Exercício: Reproduza, do texto sobre basquete, o trecho que começa nas palavras "De um tempo" e termina logo depois de "percebe tudo isso?".

Página:
┄┄┄┄┄┄┄┄┄┄┄┄┄┄┄┄┄┄┄┄

🔒Basquete Cabeça

De um tempo para cá tenho tido a tendência de analisar os jogos cada vez mais pelo seu lado tático. Ao lado do talento bruto, a estratégia é essencial para transformar um bando de bons jogadores da NBA em uma equipe de verdade. Mas a decisão de olhar mais para a prancheta também acontece porque sou incapaz de ver o que se passa dentro da cabeça dos jogadores. Em uma liga tão nivelada em termos de talento individual, com tantos bons técnicos, assistentes e managers, o psicológico pode ser decisivo: quem é mais confiante? Quem lida melhor com altos e baixos? Quem rende mesmo num vestiário dividido? Que time aparece mais motivado ou medroso na hora H? E, mais importante para o blogueiro, como diabos a gente percebe tudo isso?

┄┄┄┄┄┄┄┄┄┄┄┄┄┄┄┄┄┄┄┄

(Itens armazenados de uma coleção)
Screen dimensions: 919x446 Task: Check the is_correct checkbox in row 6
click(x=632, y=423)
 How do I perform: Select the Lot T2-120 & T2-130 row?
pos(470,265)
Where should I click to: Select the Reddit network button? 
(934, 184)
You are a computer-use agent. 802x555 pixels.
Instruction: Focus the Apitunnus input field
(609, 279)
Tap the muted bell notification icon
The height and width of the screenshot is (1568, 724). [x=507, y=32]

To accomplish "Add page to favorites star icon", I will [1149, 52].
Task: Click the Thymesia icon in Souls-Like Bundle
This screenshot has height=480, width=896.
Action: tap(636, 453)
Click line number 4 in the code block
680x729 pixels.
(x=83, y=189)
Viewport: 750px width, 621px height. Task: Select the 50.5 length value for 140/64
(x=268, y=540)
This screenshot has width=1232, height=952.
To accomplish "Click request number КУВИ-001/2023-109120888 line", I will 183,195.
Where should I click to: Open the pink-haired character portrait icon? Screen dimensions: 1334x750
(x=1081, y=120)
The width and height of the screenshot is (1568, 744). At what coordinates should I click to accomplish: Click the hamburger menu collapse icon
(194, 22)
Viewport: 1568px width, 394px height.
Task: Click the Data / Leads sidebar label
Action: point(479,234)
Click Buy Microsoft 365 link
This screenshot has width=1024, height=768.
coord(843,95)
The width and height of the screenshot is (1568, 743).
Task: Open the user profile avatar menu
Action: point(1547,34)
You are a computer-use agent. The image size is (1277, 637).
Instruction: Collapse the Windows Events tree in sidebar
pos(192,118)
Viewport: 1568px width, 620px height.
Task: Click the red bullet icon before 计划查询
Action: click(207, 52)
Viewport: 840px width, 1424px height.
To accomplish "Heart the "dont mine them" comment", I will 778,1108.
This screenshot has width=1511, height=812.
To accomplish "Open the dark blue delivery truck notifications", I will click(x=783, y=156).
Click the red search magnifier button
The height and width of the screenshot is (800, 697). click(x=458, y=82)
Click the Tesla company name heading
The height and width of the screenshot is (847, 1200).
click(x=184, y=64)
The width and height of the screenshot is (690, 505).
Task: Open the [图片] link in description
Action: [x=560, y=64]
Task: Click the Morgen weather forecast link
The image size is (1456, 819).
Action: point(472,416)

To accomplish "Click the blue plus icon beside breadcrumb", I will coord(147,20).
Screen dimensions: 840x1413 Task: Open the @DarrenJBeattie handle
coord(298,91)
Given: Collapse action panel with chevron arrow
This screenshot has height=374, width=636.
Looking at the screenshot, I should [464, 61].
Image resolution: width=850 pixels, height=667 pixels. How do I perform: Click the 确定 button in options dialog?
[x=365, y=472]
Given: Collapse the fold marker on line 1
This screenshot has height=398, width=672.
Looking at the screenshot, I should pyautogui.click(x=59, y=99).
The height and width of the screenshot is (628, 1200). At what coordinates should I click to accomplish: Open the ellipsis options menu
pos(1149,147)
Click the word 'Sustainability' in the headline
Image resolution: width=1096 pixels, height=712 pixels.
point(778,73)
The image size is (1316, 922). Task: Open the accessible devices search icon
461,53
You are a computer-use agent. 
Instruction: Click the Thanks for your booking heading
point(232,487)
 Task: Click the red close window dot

┄┄┄┄┄┄┄┄┄┄┄┄┄┄┄┄┄┄┄┄

Resposta do exercício:
De um tempo para cá tenho tido a tendência de analisar os jogos cada vez mais pelo seu lado tático. Ao lado do talento bruto, a estratégia é essencial para transformar um bando de bons jogadores da NBA em uma equipe de verdade. Mas a decisão de olhar mais para a prancheta também acontece porque sou incapaz de ver o que se passa dentro da cabeça dos jogadores. Em uma liga tão nivelada em termos de talento individual, com tantos bons técnicos, assistentes e managers, o psicológico pode ser decisivo: quem é mais confiante? Quem lida melhor com altos e baixos? Quem rende mesmo num vestiário dividido? Que time aparece mais motivado ou medroso na hora H? E, mais importante para o blogueiro, como diabos a gente percebe tudo isso?